Me permitirán hoy que, por capricho, les lleve a uno, si no el más, de
mis lugares favoritos... Macondo. Primero una aldea de barro y caña brava...
Después, un pueblo al otro lado del océano fundado por la familia Buendía. Es
un sitio ardiente y abrasador, cenagoso, arruinado... Pero lleno de historias
fantásticas. Allí la hipérbole alcanza todo su esplendor. La realidad se encoge
y se estira... Y el tiempo se vuelve redondo, así que no precisarán llevar
relojes.
En Macondo los hombres procrean gozosamente hasta la ancianidad, los
espíritus hablan y las alfombras vuelan. Se comen sabrosas bananas y tortas de
cal. En la taberna de Catarino pidan una taza de café amargo, les resucitará
los recuerdos. Y no se olviden de visitar el laboratorio y la platería. Debajo
- y es un secreto- hay enterrados tres sacos de lona con 7214 doblones de a
cuatro.
En el aire flotan las supersticiones y un tremendo olor a pólvora y, por
orden del Corregidor, Don Apolinar Moscote, todas casas están pintadas de azul,
excepto la del patriarca José Arcadio que, todavía hoy, permanece en el patio
amarrado a un castaño.
En Macondo nació el temible
coronel Aureliano Buendía, un gigante
capaz de almorzar medio cabrito y marchitar las flores con sus ventosidades.

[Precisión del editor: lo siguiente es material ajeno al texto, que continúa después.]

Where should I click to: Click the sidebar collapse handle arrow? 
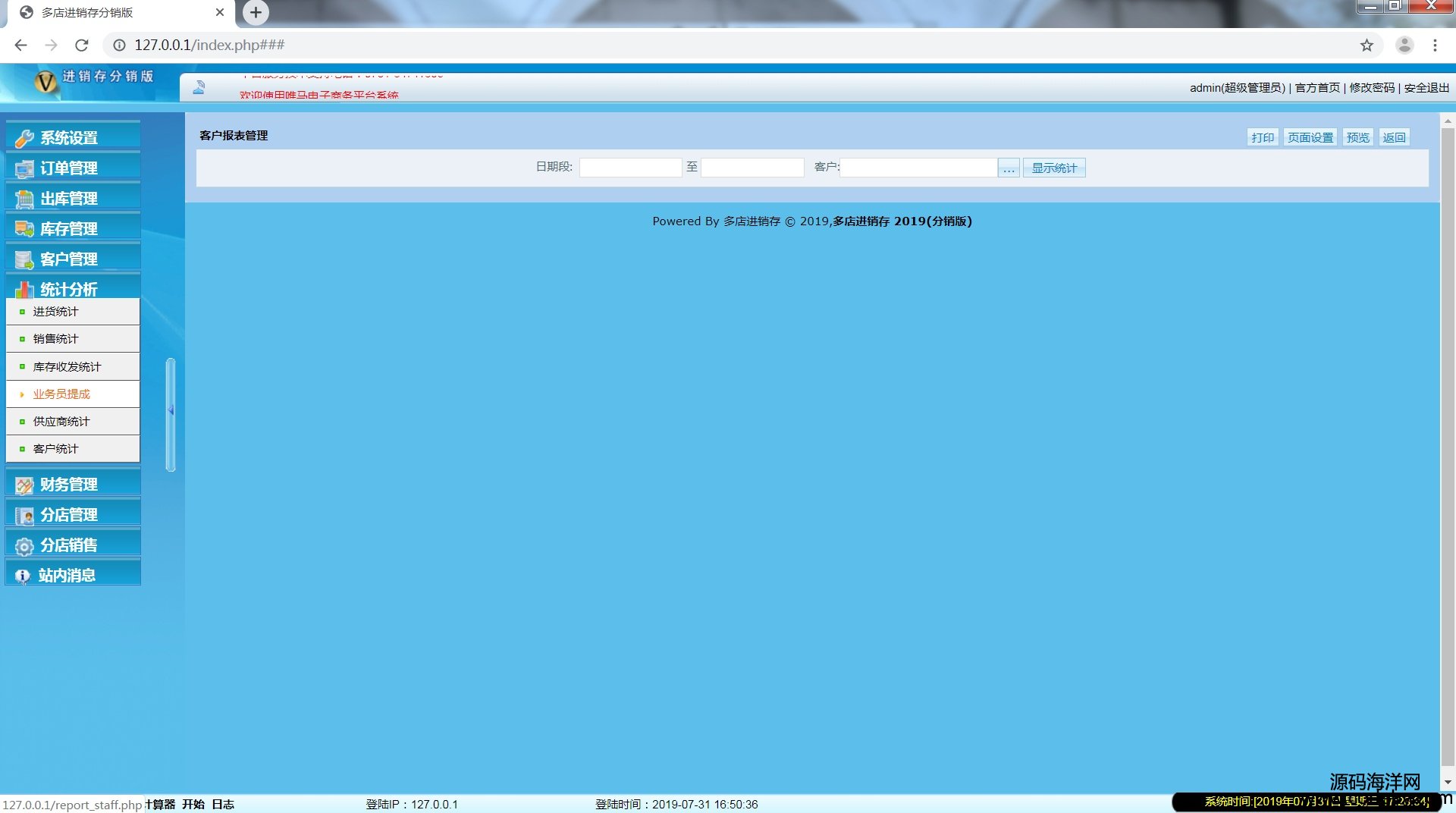171,410
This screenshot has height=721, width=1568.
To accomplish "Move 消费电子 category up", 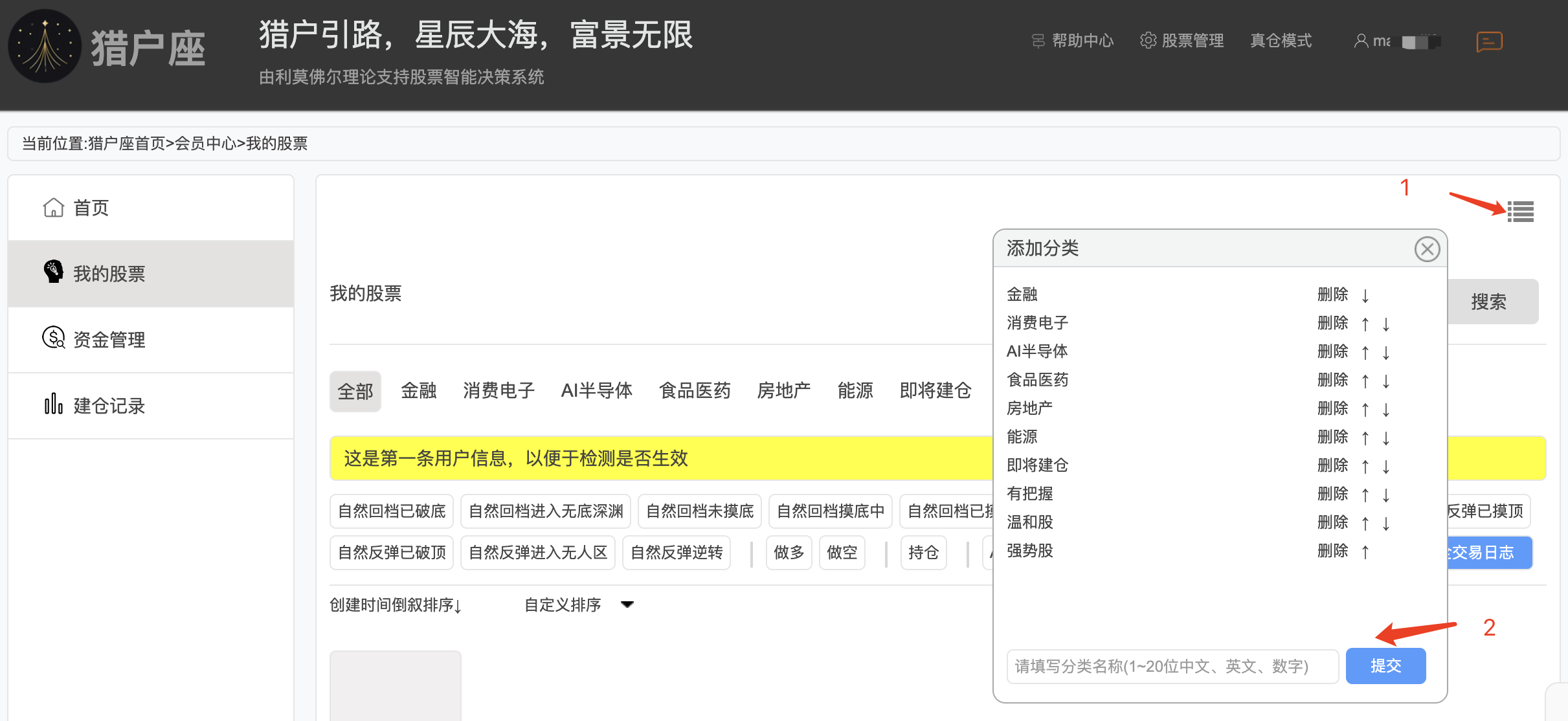I will [1365, 324].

Promovió y perdió 32 levantamientos militares y tuvo diecisiete hijos varones
con diecisiete mujeres diferentes. Ninguno logró alcanzar los 5 años. También
allí vive Remedios la bella que sólo sale para ir a la iglesia y siempre
envuelta en un misterio de mariposas amarillas. Los hombres que han tenido el
honor de verla han quedado locos y extasiados o muertos accidentalmente. Así
que: tengan cuidado.
Si viajan en marzo podrán conocer al viejo Melquiades y la tribu de
gitanos trotamundos que le acompañan. Regresa al pueblo una vez al año cargado
con sus pergaminos en sanscrito y sus fierros mágicos. Lo mismo que el circo,
donde los vecinos conocieron por primera vez el hielo.
Durante la estancia es probable que sufran de insomnio, se les coma una
manada de hormigas o la locura les haga estragos. No les dije que el viaje es
muy muy largo: cien años nada menos. Los suficientes para enfermar de soledad.